(WHAT TO DO): The result should be every line in the data below that carries the string "option".

(Records excerpted from a collection):
···
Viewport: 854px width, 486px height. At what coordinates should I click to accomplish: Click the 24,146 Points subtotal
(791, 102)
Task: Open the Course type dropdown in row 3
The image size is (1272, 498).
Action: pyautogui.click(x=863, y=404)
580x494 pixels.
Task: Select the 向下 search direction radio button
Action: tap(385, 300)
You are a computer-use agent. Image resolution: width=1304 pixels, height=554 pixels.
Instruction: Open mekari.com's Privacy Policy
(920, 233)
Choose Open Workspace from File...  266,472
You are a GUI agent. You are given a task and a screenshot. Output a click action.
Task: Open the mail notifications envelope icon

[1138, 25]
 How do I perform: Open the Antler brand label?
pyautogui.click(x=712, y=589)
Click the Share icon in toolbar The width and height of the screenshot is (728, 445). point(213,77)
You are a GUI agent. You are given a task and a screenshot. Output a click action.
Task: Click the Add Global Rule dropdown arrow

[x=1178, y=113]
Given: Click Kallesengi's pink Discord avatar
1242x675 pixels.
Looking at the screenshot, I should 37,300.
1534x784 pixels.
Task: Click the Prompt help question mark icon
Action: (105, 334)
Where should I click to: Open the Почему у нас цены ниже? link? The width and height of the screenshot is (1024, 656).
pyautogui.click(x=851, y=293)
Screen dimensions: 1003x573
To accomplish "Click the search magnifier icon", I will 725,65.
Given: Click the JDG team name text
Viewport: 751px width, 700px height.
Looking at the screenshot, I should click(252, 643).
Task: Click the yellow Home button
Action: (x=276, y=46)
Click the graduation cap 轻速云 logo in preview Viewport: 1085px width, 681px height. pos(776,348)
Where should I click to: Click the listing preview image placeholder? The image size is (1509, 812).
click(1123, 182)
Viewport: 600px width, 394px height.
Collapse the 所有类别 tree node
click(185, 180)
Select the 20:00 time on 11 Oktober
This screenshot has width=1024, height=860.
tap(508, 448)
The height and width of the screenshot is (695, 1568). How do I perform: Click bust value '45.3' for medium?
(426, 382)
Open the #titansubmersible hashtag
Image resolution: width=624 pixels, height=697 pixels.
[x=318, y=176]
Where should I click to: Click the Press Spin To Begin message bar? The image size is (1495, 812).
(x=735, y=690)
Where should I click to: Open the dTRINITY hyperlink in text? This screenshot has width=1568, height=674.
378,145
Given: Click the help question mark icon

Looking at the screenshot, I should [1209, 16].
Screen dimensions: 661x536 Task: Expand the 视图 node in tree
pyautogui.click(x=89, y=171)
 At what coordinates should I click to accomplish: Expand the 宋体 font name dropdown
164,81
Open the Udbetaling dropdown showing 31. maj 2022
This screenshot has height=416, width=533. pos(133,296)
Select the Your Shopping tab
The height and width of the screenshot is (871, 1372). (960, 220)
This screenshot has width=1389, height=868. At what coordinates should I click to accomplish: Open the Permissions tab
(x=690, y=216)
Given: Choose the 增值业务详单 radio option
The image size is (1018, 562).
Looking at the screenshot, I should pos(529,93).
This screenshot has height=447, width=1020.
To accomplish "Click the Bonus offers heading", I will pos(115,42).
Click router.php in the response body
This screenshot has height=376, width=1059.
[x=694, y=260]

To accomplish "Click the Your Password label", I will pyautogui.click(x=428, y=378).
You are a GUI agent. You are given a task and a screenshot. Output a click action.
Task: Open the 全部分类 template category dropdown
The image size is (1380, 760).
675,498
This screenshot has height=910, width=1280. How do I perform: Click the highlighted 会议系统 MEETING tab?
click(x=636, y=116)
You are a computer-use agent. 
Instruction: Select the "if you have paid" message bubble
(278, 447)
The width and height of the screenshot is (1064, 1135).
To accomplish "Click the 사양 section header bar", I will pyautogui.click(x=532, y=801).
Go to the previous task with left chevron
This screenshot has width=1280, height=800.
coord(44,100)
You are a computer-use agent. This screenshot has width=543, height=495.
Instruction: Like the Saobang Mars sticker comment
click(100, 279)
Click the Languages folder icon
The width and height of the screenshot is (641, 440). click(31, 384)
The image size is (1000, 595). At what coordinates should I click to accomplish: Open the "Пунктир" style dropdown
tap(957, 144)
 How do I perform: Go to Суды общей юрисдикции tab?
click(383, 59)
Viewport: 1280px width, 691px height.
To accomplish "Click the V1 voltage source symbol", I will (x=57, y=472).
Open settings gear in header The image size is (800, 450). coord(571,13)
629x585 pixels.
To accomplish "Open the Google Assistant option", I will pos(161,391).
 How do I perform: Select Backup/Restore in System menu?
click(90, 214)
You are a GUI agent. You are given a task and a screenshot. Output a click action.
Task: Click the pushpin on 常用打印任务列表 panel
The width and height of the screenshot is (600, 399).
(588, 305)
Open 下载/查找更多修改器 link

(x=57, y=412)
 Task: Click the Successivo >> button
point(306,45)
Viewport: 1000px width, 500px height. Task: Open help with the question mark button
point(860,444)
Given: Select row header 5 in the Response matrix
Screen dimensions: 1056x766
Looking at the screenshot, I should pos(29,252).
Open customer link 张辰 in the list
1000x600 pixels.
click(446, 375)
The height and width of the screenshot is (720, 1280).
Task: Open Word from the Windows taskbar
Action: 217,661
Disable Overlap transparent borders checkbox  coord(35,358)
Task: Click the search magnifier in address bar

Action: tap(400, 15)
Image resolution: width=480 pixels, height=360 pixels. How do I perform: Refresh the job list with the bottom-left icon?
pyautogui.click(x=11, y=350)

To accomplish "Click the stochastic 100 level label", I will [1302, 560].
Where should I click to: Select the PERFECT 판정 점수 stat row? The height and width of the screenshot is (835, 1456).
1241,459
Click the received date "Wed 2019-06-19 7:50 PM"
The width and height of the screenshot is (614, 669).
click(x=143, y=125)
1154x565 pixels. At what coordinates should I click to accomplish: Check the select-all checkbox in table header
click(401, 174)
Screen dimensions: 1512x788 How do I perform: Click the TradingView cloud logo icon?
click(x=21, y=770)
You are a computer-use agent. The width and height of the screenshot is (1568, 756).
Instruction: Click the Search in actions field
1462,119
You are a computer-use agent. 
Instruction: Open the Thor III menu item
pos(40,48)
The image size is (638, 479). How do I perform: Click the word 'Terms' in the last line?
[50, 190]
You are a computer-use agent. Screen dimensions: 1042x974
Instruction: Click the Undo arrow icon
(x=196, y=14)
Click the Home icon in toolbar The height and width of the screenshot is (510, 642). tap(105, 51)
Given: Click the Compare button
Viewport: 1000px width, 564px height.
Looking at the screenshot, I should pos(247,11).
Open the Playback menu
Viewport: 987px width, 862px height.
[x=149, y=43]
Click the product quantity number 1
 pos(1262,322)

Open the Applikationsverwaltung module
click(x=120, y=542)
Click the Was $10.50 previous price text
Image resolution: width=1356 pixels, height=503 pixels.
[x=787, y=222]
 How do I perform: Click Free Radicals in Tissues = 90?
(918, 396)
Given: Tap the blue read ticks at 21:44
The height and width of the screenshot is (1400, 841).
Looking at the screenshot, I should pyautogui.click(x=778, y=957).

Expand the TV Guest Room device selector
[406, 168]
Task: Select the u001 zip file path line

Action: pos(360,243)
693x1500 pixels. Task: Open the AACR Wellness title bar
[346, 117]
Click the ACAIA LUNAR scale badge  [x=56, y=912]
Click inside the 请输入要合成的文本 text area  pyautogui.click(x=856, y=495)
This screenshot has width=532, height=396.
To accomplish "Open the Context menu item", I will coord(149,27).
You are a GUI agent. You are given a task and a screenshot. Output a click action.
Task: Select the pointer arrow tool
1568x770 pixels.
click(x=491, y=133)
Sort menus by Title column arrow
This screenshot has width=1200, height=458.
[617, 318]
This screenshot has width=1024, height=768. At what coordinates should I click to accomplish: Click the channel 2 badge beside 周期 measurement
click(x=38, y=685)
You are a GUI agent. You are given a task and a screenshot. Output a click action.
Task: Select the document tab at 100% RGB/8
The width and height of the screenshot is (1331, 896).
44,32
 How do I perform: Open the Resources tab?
···
(RESULT OF THE EXERCISE):
Given: Choose the 增值业务详单 radio option
To accomplish "Open the Google Assistant option", I will pos(161,391).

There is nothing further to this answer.